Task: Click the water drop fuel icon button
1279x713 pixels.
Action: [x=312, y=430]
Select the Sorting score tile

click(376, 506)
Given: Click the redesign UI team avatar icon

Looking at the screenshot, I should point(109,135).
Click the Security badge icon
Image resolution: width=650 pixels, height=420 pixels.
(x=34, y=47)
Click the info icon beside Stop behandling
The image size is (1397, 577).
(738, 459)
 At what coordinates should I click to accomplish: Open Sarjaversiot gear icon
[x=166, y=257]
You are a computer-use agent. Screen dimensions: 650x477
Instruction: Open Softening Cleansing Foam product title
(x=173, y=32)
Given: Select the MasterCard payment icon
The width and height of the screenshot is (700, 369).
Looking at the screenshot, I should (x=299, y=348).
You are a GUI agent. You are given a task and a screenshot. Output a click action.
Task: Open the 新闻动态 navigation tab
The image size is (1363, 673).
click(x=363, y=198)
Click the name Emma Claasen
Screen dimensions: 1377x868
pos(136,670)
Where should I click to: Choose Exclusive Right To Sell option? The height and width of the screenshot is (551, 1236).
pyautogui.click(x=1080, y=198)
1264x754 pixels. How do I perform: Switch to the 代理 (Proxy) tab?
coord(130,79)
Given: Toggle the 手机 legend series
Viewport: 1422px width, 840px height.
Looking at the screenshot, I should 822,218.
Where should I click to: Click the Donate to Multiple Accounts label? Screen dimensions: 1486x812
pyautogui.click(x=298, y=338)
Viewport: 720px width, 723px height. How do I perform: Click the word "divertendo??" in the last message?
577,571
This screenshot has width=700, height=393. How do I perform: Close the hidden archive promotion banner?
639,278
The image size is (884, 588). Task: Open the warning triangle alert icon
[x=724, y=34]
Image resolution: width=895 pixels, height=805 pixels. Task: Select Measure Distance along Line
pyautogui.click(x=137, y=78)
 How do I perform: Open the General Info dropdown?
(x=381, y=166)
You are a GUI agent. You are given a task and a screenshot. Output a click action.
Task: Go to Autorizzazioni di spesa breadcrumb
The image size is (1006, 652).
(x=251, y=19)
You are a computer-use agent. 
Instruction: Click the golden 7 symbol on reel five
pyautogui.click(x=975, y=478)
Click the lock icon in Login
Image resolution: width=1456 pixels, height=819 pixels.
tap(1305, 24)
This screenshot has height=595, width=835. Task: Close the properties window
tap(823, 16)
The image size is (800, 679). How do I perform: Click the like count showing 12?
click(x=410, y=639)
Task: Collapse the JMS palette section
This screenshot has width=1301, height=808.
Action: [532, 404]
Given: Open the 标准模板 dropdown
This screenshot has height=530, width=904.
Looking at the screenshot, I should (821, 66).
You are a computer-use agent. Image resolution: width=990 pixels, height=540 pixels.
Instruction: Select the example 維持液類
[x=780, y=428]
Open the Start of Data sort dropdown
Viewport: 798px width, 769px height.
===
**TASK INSTRUCTIONS**
Return all lines above that mention the word "agent".

**ANSWER**
You are a computer-use agent. Screen dimensions: 650x477
You are a GUI agent. You are given a task and a screenshot. Output a click action.
You are a GUI agent. You are given a task and a screenshot. Output a click action.
You are a computer-use agent. 
You are a computer-use agent. Image resolution: width=990 pixels, height=540 pixels.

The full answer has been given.